**GIVEN INFORMATION:**
===
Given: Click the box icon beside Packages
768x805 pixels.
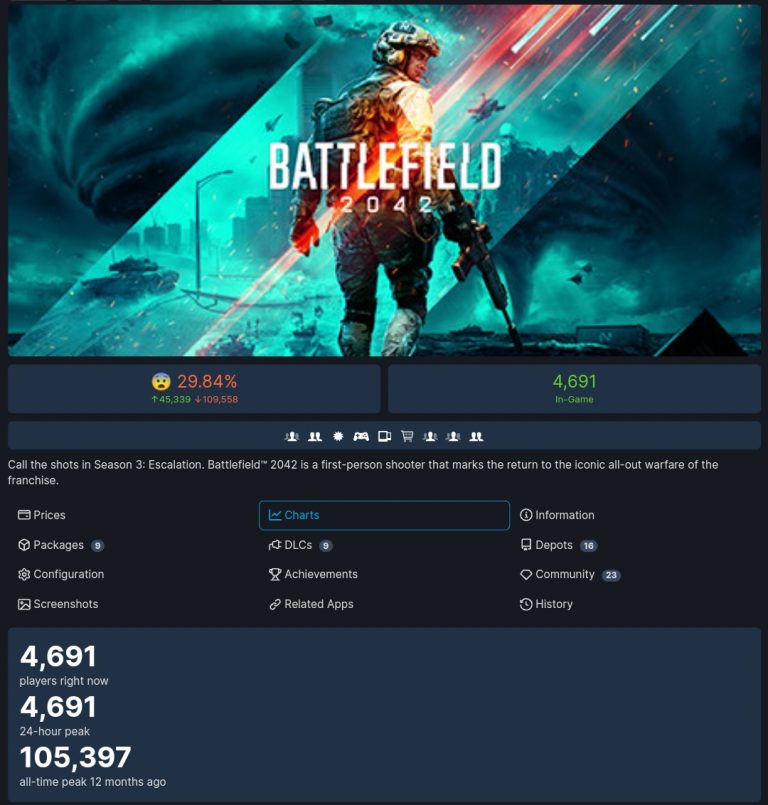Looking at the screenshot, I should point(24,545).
===
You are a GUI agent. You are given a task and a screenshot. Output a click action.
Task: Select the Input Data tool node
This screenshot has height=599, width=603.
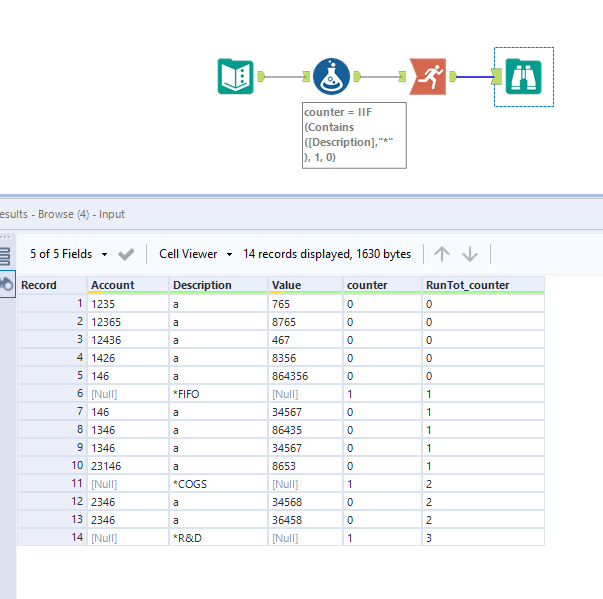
===
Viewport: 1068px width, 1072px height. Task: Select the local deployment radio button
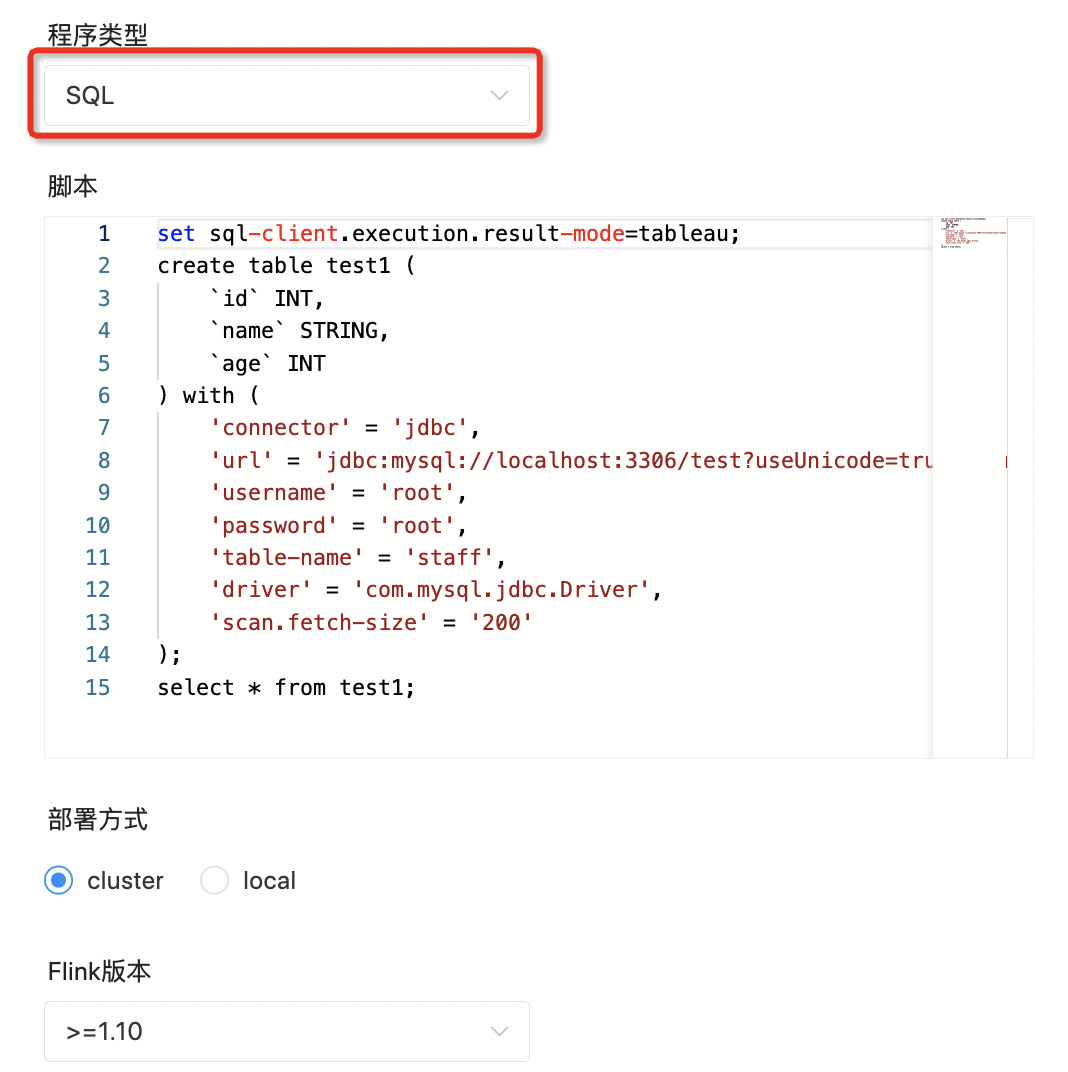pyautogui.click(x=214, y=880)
===
**PROBLEM TO WORK ON:** In the listing above, find the line containing "Task: Select the Input Data tool node" and the line containing "This screenshot has height=599, width=603.", then retype both and every line between them exactly, with nothing else.

**REPLY TO THE EXERCISE:**
Task: Select the Input Data tool node
This screenshot has height=599, width=603.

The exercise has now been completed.